The name is a slight misnomer, as most of its entries are libraries, not applications. Furthermore, you should be aware that it is principally a repository for metadata, not for the files themselves. Therefore dead links are a perennial problem for users of the RAA. Nevertheless, this is an important resource because many Rubyists will search the RAA for a solution before trying a generalized search engine on the Web.
Metadata, of course, means things such as the project title and description, the author's name and email, and the URL for the project home page and/or download link. (Obviously it's in everyone's interest to provide as much information as possible and keep it updated.)
At the time of this writing, the RAA contains more than 1,400 items in four major categories and 243 subcategories. The four top-level categories are Application, Documentation, Library, and Ports. The last of these, Ports, is the smallest, because an actual port of Ruby is a nontrivial task; Documentation is not much larger. More than 90% of the RAA falls under Library or Application. Chances are anything you create will fit under one of these also.
The Application category has 94 subcategories comprising 449 projects.

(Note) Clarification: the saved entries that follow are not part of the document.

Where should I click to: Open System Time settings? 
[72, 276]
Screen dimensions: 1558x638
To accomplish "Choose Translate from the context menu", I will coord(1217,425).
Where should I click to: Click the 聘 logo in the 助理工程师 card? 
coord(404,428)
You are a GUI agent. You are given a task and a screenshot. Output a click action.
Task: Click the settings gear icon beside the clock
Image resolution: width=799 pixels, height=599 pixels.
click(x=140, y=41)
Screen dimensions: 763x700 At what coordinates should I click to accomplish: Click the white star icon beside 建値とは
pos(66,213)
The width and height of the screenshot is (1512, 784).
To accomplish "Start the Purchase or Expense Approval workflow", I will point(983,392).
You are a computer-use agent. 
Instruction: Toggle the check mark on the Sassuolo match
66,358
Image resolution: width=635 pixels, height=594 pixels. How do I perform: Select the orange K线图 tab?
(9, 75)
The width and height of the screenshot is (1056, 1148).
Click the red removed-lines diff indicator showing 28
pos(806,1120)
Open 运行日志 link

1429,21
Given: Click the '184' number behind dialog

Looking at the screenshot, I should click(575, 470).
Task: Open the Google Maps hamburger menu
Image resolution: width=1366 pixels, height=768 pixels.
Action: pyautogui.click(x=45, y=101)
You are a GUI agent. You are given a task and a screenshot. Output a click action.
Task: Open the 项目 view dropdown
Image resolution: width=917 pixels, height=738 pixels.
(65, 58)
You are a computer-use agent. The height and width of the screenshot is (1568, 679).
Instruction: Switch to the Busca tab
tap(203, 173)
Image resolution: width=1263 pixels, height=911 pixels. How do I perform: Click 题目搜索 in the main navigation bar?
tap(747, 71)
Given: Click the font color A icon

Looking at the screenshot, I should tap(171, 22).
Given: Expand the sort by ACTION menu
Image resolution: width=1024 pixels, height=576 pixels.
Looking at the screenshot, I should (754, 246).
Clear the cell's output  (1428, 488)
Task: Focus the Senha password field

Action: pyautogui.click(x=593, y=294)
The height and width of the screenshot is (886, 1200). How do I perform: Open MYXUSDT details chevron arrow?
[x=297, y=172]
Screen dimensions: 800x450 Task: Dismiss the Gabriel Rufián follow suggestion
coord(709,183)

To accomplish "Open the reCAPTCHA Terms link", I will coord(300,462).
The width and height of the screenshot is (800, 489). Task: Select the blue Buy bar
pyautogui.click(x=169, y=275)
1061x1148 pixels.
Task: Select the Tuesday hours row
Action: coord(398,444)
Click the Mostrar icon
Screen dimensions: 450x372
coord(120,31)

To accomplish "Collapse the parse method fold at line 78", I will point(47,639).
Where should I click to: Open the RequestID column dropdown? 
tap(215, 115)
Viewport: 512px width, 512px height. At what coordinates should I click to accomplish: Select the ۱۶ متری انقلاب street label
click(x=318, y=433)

Some of the major subcategories are Language, Database, Editor, Cryptography, Wiki, GUI, and HTML. The Library category has 952 entries in 127 subcategories, Some of these subcategories are Audio, Calendar, Chemistry, Filesystems, Numerical, and Telephony. Proper categorizing can help people find your project. There is a search feature, of course, but it's nice to allow people to browse a hierarchy.
Having said that, these subcategories are not always partitioned with complete logic or orthogonality. Make compromises when you need to, or create a new subcategory (with caution).
It goes without saying you should avoid contributing to the problem of dead links. Try to have your project in a stable place when you upload your information. Revisit all your RAA projects from time to time and make sure that you haven't changed hosts or URLs or your email address since then.
The Rubyist's other best friend is RubyForge (http://rubyforge.org), which is a large project repository modeled loosely after SourceForge. RubyForge, of course, is different in philosophy from the RAA. It doesn't just store metadata; it stores the program files themselves, the documentation, and so on. At present, it hosts more than 1,600 projects (more than the RAA) and more than 6,800 users.
RubyForge also has support for mailing lists and such. If your project has many people interested in it, whether users or developers, they can stay in touch through these built-in facilities.
Every project has a download page that is handled pretty much automatically. When you upload files and create a new release, that release is then available to the users who browse RubyForge.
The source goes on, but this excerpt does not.